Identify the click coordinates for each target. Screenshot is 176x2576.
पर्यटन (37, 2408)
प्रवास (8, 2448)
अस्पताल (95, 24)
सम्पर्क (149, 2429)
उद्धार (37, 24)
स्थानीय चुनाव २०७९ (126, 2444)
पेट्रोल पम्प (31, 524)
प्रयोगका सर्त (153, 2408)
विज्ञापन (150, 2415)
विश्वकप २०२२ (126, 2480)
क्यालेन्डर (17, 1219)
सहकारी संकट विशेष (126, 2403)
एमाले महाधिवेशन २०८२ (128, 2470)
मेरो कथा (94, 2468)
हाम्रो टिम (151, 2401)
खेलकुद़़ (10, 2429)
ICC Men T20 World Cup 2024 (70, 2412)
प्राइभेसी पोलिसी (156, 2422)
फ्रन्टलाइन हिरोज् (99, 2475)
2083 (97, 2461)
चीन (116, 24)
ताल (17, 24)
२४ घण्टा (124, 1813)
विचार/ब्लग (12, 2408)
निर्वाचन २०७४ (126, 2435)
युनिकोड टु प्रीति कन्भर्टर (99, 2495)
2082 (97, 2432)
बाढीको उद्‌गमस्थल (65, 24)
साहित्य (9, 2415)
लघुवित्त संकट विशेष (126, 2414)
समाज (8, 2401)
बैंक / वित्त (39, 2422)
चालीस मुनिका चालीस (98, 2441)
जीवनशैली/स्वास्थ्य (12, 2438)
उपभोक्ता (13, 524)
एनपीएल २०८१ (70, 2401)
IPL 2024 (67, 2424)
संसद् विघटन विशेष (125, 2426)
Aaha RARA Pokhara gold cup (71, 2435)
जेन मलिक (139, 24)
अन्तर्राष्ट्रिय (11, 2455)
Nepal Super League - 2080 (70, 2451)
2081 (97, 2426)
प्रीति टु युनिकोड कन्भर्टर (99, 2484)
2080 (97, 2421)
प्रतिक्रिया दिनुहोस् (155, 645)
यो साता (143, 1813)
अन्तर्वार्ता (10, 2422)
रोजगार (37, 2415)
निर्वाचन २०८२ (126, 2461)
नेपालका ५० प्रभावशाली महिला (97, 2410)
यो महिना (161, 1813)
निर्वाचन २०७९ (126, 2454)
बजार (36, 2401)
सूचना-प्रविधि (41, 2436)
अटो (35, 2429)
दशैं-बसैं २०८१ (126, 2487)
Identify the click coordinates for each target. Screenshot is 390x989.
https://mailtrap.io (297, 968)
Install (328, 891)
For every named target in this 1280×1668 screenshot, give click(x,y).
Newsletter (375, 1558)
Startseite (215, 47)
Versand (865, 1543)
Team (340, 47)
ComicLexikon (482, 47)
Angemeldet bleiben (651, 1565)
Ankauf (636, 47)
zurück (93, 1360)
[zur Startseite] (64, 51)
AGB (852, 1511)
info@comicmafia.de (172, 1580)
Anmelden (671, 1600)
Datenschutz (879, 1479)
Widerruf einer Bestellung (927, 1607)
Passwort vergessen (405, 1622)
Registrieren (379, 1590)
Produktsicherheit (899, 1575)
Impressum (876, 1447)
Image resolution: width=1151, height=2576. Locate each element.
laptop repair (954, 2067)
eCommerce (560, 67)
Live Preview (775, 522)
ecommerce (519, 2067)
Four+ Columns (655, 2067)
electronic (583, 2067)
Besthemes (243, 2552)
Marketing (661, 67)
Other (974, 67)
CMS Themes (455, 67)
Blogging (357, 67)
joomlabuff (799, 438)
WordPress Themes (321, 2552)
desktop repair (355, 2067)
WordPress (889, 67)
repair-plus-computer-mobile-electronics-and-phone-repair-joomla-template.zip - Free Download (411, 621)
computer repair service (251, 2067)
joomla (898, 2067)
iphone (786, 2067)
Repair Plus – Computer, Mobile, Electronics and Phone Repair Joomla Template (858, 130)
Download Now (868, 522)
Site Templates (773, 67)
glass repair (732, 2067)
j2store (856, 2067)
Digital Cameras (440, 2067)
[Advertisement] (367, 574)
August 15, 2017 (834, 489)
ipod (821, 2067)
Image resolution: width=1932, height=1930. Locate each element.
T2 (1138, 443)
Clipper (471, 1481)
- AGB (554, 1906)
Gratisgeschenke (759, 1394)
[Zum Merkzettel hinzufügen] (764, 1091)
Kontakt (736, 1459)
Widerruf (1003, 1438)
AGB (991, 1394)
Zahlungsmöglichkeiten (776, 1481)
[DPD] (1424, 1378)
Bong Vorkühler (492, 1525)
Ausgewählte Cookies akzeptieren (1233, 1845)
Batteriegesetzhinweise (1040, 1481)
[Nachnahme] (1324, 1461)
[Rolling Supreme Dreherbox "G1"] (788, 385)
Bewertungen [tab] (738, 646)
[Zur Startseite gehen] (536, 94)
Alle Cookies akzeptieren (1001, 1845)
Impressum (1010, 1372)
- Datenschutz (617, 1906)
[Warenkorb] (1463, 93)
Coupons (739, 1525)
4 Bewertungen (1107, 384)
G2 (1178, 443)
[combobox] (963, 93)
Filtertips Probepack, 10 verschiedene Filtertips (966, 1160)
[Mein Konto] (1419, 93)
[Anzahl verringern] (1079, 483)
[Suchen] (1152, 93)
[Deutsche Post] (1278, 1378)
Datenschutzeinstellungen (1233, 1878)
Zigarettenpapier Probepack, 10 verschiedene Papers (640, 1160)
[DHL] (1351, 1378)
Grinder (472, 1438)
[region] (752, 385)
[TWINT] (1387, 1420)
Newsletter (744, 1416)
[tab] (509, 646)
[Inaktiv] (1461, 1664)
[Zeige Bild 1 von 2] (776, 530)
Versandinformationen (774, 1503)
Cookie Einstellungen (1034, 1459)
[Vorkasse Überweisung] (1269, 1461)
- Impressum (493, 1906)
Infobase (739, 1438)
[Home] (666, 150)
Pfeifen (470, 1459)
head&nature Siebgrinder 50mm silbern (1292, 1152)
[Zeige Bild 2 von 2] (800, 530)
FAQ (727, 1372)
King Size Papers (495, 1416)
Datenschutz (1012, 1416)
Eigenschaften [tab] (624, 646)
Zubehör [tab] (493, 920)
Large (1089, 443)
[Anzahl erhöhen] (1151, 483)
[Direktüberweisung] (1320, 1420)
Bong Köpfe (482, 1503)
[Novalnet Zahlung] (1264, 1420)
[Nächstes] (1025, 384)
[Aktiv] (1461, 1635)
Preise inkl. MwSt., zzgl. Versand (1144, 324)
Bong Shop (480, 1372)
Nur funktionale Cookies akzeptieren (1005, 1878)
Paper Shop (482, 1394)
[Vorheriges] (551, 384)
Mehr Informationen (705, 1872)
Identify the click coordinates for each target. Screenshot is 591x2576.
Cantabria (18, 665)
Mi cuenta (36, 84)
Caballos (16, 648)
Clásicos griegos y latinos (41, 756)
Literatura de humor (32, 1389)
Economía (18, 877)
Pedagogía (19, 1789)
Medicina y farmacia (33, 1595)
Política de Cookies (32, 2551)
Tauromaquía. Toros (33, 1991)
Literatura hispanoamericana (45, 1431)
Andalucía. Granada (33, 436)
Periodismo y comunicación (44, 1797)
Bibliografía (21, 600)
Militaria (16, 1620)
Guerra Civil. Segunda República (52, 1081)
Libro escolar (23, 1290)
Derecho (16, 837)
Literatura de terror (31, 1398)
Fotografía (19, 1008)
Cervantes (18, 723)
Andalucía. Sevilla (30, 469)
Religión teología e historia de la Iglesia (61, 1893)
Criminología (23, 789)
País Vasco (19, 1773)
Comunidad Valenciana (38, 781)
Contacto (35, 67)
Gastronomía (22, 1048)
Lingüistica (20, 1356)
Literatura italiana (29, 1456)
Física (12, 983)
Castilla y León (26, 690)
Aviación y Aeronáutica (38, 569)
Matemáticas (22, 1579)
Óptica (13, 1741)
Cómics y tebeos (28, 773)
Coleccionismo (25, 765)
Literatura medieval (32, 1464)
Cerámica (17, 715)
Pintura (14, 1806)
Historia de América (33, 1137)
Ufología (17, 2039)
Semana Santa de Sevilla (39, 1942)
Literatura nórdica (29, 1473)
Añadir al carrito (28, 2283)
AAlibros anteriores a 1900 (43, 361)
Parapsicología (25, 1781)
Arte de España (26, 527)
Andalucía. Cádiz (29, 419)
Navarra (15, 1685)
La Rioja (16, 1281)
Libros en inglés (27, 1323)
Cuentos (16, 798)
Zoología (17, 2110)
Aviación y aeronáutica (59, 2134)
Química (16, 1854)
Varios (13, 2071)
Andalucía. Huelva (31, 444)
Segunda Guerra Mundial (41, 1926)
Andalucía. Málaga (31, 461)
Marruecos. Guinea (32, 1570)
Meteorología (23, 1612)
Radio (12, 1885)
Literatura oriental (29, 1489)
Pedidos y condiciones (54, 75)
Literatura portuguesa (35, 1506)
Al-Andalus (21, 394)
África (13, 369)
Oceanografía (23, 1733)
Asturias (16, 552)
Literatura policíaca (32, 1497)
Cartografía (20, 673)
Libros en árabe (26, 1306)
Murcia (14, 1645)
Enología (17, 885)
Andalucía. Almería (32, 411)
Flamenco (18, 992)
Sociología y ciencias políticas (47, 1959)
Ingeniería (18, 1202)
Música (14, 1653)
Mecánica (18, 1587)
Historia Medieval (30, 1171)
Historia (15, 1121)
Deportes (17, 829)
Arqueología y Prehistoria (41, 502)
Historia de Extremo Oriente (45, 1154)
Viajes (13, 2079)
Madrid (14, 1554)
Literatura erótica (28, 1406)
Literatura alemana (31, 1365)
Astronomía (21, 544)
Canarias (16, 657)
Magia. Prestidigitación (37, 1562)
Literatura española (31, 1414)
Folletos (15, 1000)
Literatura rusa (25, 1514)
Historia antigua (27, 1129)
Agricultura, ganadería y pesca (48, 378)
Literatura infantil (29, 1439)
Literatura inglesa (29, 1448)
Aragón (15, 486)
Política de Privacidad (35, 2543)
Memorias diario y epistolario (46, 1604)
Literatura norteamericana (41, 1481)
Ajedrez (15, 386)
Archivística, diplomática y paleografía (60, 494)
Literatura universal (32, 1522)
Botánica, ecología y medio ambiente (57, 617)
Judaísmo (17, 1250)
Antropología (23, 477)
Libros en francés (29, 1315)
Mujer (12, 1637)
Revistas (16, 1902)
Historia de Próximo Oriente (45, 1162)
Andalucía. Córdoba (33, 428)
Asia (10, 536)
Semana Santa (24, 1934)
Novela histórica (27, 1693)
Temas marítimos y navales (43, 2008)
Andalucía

### What needs to be done
Going back to the entries above, set down exactly the lines that begin at the one with "Al-Andalus (21, 394)" and end at the one with "Literatura alemana (31, 1365)", both included, and nothing else.

### Output for this task
Al-Andalus (21, 394)
África (13, 369)
Oceanografía (23, 1733)
Asturias (16, 552)
Literatura policíaca (32, 1497)
Cartografía (20, 673)
Libros en árabe (26, 1306)
Murcia (14, 1645)
Enología (17, 885)
Andalucía. Almería (32, 411)
Flamenco (18, 992)
Sociología y ciencias políticas (47, 1959)
Ingeniería (18, 1202)
Música (14, 1653)
Mecánica (18, 1587)
Historia Medieval (30, 1171)
Historia (15, 1121)
Deportes (17, 829)
Arqueología y Prehistoria (41, 502)
Historia de Extremo Oriente (45, 1154)
Viajes (13, 2079)
Madrid (14, 1554)
Literatura erótica (28, 1406)
Literatura alemana (31, 1365)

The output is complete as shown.